People will be aghast to see Homeroom appear so low on this list; it is a restaurant dedicated to the craft of mac & cheese after all! The ability to customize your order is a big plus, and they do know how to match ingredients to their sauce variations, generating vastly different takes on the mac & cheese. But boy, are they all rich and dense — I don’t think I could ever finish a serving on my own. If you love leftovers, that’s not exactly a fault. But combined with the hour-long wait and somewhat lacking customer service, I needed to be overwhelmingly impressed to rank Homeroom higher. Instead, I was too full to walk out of my own accord. Note: Your opinion likely varies on the negative value of these factors.
Mission Cheese had one of the few stringy cheese offerings we encountered. The large portion size was a plus, as was the creamy, washed-rind, cow’s milk cheese. A bit on the dry side, likely due to the extra large macaroni, but the dish was most memorable for its spicy pepper kick.
There is one reason, and one reason alone, that this did not take first place. As a sandwich, I felt I had to handicap its participation.

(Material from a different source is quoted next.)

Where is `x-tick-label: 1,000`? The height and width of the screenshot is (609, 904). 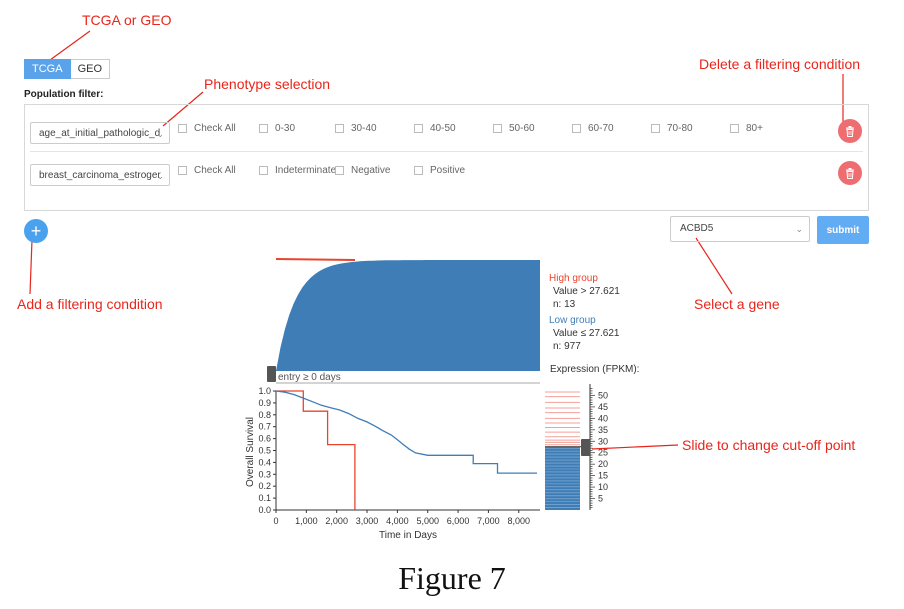 x-tick-label: 1,000 is located at coordinates (306, 521).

I probably should have tried the actual dish of mac & cheese that the restaurant offers, but how could I pass up a grilled cheese at a place with grilled cheese in its name? And I am forever grateful I did, because the stringy gruyere and creamy cheddar between those perfectly grilled slices of sourdough made the grilled mac & cheese sandwich an experience I will never forget. The masterstroke? The cooks’ expertise demonstrated through knowing that overcooked macaroni actually improves the textural qualities of the sandwich.
This was a stand-out from the moment I learned bacon fat is used in making the cream sauce. Some might call that cheating, but once they took a bite, I don’t think they’d care. I sure didn’t. Just give me another spoonful, thanks. Using ditalini, rather than macaroni, was a curveball that functioned quite well for soaking up sauce in every bite. The downside? The cheeses were overpowered by all the bacon infused and stirred into the dish. Note: This is only a downside if you don’t love bacon.
It’s a shame that my #1 choice ended up with my worst picture of the competition. The light was really dim, okay?! Perhaps my words can do this winner more justice. Part of its appeal comes from a strong cheddar presence, which is synonymous with a classic mac & cheese. I love deviations from traditional takes, but I like them most when they capture the original’s spirit and Fat Angel’s did that best. It’s on the pricier side at $12, but it is unquestionably worth it. The secret weapon is a ton of cayenne that ends up tasting like roasted jalapeno, providing a pleasing kick with each bite. Corkscrew pasta cooked near to falling apart achieved the proper textural balance, its crowning achievement.
What have we learned from the completion of this series? That I like my mac & cheese with spicy heat,the noodles should have no memory of being in an al dente state, and I need a new excuse to consume so much cheese. Feel free to share your own mac & cheese preferences and recommendations in the comments.